> _OBJECTIVE_: In the rows below, rename "tab" to "panel" and give them back with nothing else changed, leaving out the pictures.

DATASET ENTRIES start

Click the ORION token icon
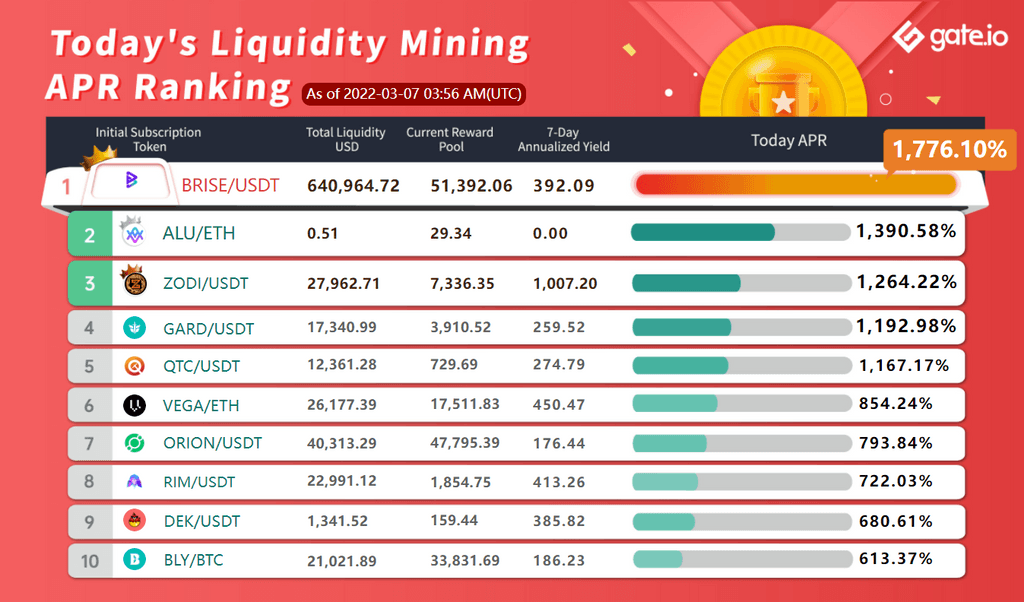Image resolution: width=1024 pixels, height=602 pixels. [133, 443]
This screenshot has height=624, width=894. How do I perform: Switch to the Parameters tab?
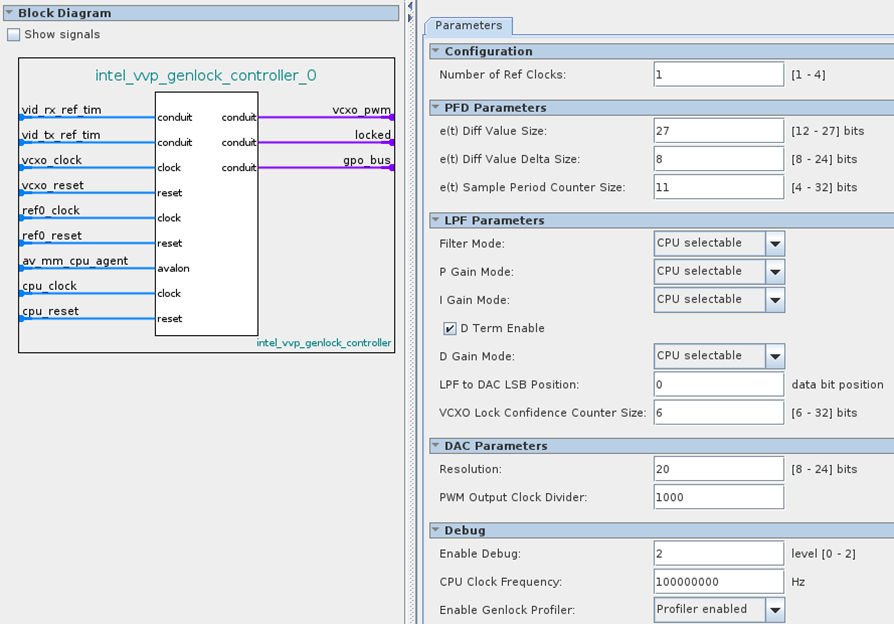tap(468, 25)
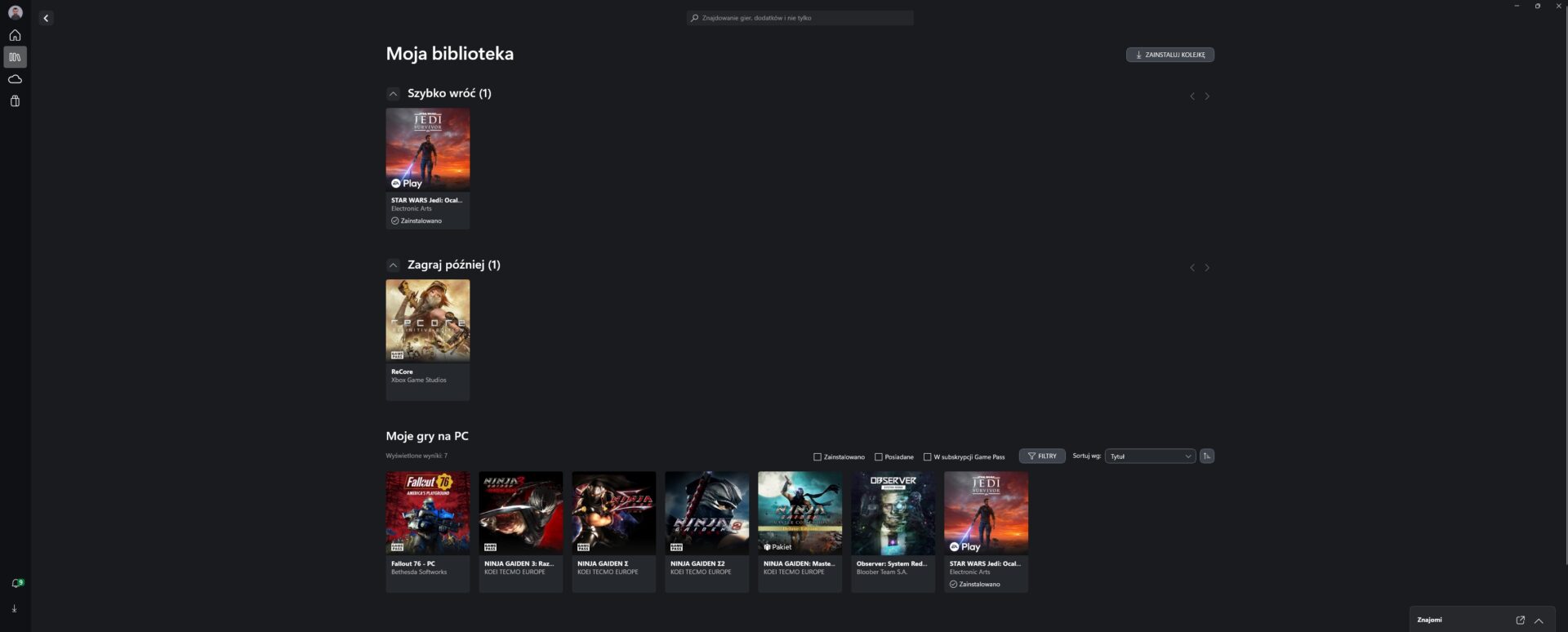The height and width of the screenshot is (632, 1568).
Task: Check the Posiadane filter checkbox
Action: pyautogui.click(x=879, y=457)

DATASET ENTRIES end

> _ANSWER TO THE PROBLEM_:
Click the ORION token icon
Image resolution: width=1024 pixels, height=602 pixels. [133, 443]
This screenshot has height=624, width=894. How do I perform: Switch to the Parameters panel?
tap(468, 25)
The height and width of the screenshot is (632, 1568).
Task: Check the Posiadane filter checkbox
Action: pyautogui.click(x=879, y=457)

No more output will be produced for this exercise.